• **Task goal**
Exactly as written, retype the listing below, omitting the pictures.

• **Dataset entries**
↓↓↓
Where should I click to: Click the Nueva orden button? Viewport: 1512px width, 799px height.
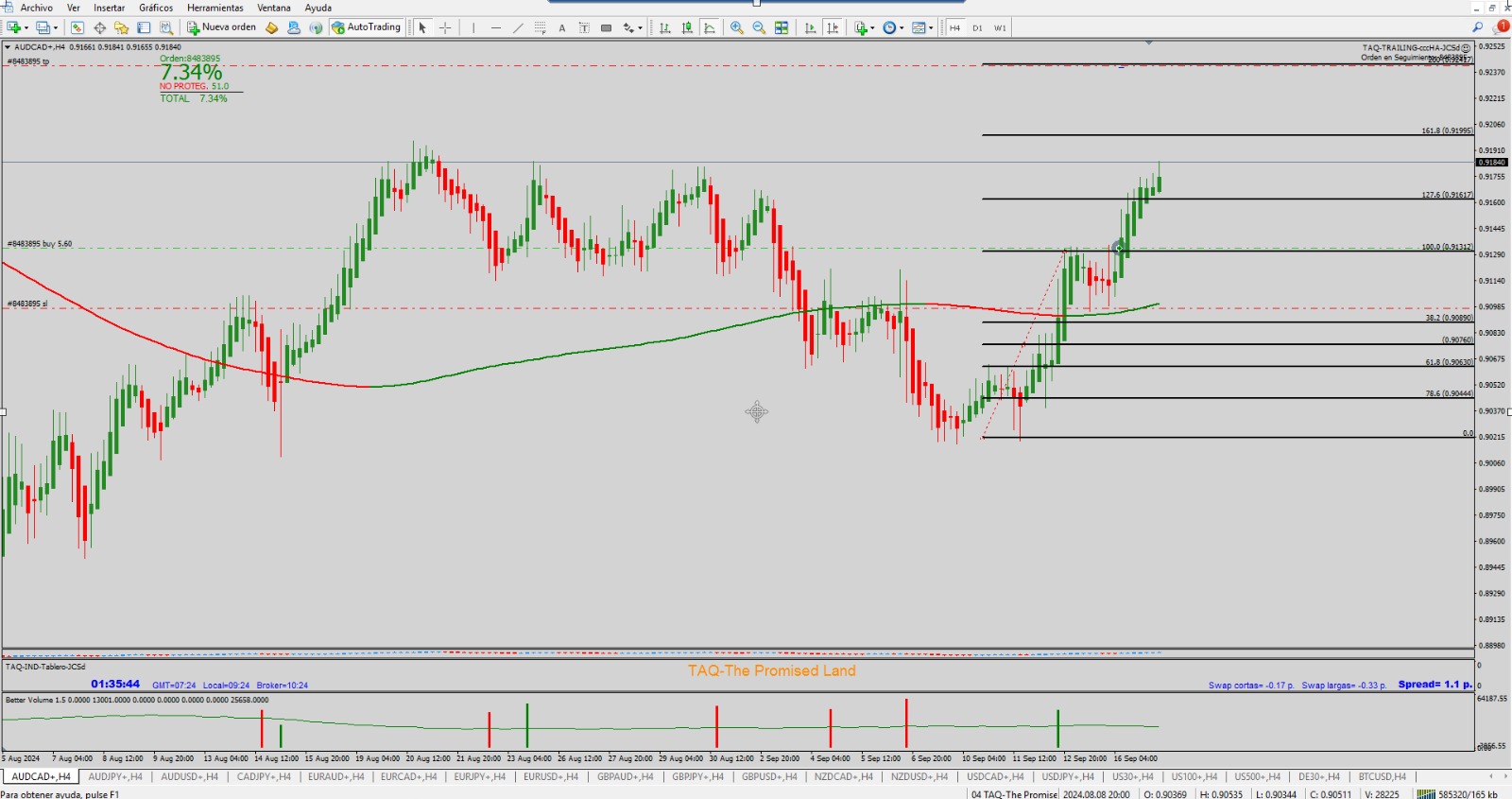(x=221, y=27)
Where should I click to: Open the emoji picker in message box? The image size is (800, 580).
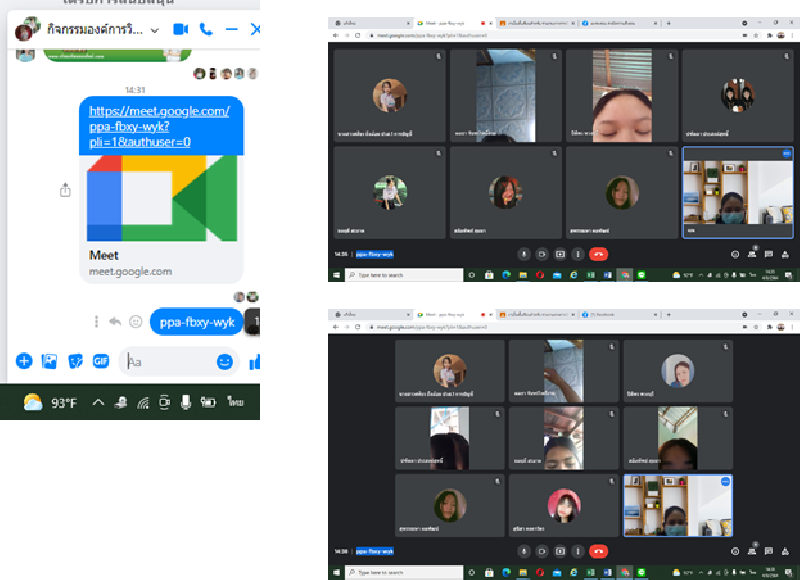point(225,361)
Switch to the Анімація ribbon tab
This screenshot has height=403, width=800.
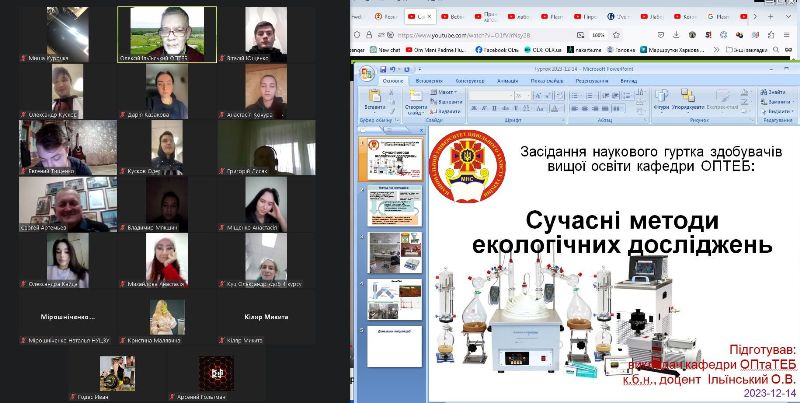(x=506, y=80)
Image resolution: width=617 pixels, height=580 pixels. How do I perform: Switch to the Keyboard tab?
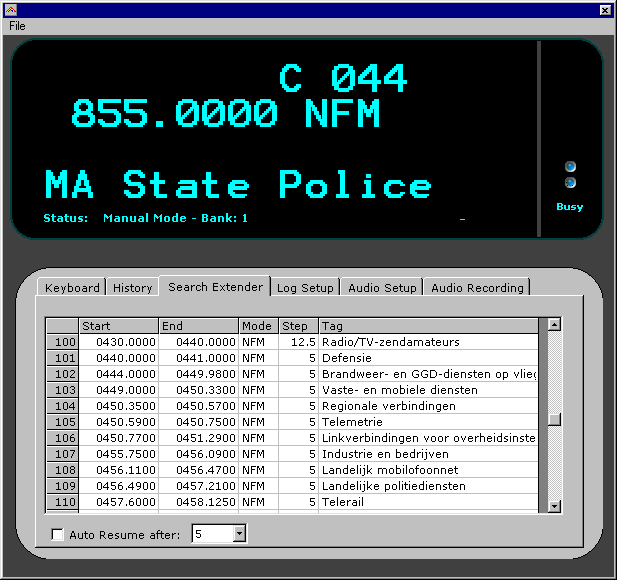(72, 288)
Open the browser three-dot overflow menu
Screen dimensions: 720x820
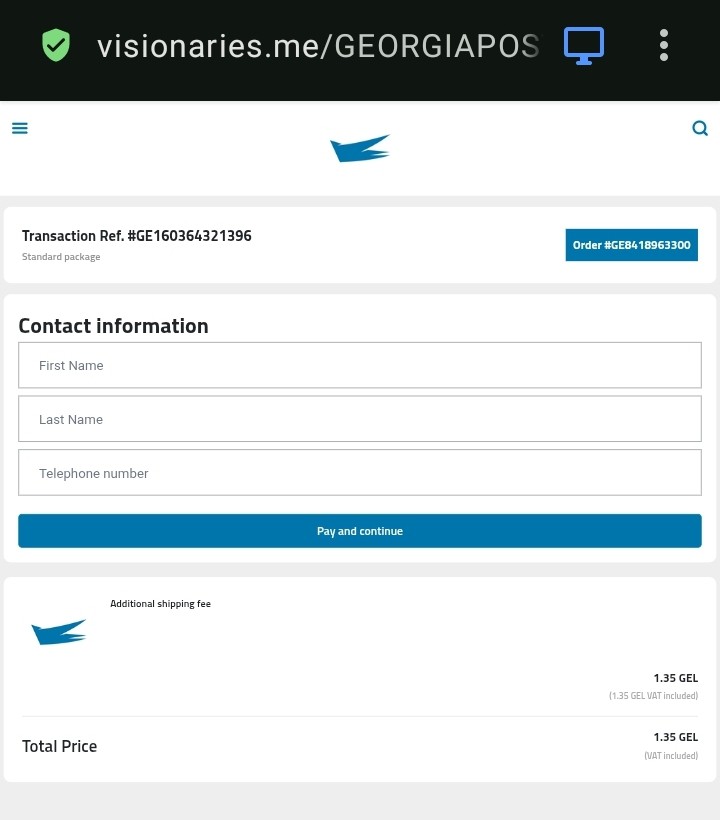click(664, 45)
↑↑↑
• **Completed task**
Where should I click to: Click the Nueva orden button? Viewport: 1512px width, 799px height.
(x=221, y=27)
Where should I click to: Open the emoji picker in message box? The image size is (800, 580).
point(225,361)
Switch to the Анімація ribbon tab
This screenshot has height=403, width=800.
(x=506, y=80)
Image resolution: width=617 pixels, height=580 pixels. How do I perform: Switch to the Keyboard tab?
(72, 288)
Open the browser three-dot overflow menu
Screen dimensions: 720x820
click(664, 45)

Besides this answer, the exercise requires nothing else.